Ionic control of intracellular pH in rat cerebellar Purkinje cells maintained in culture.

S Gaillard 1, J L Dupont 1
PMCID: PMC1189838  PMID: 2213591

Abstract

1. Intracellular pH (pHi) was measured in single rat cerebellar Purkinje cells maintained in primary culture using microspectrofluorescence analysis of the intracellularly trapped pH-sensitive dye 2',7'-bis-(2-carboxyethyl)-5 (and -6)-carboxyfluorescein (BCECF). 2. The ratio of the fluorescence signals measured at 530 nm in response to an alternating excitation at 450 and 490 nm was calibrated using the K(+)-H+ ionophore nigericin.

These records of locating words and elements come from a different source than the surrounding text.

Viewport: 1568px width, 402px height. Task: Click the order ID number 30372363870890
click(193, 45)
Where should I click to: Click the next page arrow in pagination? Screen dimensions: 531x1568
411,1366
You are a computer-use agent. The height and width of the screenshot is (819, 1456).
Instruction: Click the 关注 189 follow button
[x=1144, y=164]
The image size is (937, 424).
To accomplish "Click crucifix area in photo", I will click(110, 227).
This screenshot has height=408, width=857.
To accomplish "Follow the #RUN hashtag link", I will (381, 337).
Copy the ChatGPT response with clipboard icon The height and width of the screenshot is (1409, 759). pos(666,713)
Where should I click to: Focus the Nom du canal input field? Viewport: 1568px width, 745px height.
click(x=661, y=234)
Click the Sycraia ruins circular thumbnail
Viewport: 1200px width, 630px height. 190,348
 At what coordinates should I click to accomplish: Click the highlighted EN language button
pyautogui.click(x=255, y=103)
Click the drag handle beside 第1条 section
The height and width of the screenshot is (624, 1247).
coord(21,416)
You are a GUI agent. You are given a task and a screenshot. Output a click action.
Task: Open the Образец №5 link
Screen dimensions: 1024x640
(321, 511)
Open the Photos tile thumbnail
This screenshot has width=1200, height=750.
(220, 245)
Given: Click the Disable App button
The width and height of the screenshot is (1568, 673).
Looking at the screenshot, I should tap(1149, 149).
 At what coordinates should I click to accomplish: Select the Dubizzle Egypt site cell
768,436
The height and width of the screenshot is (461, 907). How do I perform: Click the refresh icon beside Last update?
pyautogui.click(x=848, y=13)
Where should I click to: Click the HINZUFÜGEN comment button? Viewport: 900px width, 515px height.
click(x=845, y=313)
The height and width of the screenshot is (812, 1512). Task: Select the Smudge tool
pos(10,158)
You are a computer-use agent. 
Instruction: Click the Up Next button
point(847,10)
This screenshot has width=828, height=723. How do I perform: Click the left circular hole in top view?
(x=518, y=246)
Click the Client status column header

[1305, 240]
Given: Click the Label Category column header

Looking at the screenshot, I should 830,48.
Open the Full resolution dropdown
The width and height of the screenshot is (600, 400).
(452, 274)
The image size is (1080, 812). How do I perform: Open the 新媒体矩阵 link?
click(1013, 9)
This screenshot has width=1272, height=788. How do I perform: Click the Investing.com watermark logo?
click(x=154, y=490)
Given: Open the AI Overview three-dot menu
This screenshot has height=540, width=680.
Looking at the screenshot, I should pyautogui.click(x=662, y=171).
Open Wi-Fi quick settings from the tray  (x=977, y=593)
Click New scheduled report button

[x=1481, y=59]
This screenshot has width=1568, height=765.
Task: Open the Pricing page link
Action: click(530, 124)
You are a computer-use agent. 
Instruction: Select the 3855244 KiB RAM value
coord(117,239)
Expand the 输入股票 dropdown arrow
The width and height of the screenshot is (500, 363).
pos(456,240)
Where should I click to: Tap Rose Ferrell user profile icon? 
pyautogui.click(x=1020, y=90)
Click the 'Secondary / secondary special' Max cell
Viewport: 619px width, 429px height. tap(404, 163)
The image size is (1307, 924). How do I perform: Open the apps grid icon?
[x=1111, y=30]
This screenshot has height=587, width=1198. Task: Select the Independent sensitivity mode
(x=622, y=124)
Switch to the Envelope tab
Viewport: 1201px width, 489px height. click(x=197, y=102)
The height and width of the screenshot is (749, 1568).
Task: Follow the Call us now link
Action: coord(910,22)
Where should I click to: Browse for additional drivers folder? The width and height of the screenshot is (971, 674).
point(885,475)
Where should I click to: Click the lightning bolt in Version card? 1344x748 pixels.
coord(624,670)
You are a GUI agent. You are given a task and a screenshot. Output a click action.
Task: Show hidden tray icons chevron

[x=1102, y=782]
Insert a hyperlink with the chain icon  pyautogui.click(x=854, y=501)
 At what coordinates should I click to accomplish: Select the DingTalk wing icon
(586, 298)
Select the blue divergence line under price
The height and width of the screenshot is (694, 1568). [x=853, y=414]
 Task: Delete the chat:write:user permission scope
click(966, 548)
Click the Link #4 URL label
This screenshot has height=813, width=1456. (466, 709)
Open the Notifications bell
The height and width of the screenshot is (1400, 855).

This calibration gave a steady-state pHi of 7.06 +/- 0.02 (S.E.M., n = 17) when cells were perfused by a 5% CO2-25 mM-HCO3(-)-buffered solution at an external pH of 7.40 at 37 degrees C. 3. Replacement of external chloride with gluconate in the presence of bicarbonate induced a cytoplasmic alkalinization of about 0.3 pH unit. This alkalinization was independent of external sodium and was greatly reduced by 0.5 mM-DIDS, indicating the presence of a chloride-bicarbonate exchange. 4. In bicarbonate-free (HEPES-buffered) solution the steady-state pHi was 7.37 +/- 0.02 (n = 19), significantly higher than in bicarbonate-buffered solution. Recovery from an intracellular acid load brought about by the ammonium chloride pre-pulse technique was blocked by the removal of external sodium or the addition of 1.5 mM-amiloride, indicating the presence of a sodium-hydrogen exchange. 5. In bicarbonate-buffered solution pHi recovery after an acid load was also completely blocked by addition of 1.5 mM-amiloride indicating the absence of a bicarbonate-dependent acid extrusion mechanism. 6. Addition of 12-O-tetradecanoylphorbol-13-acetate (TPA, 100 nM) induced an amiloride-sensitive alkalinization of about 0.3 pH unit in bicarbonate-buffered solution but had no effect in HEPES-buffered solution. This observation suggests that in cultured Purkinje cells the sodium-hydrogen exchanger could be activated through a protein kinase C pathway only when pHi is maintained at a low physiological value by the activity of the chloride-bicarbonate exchange.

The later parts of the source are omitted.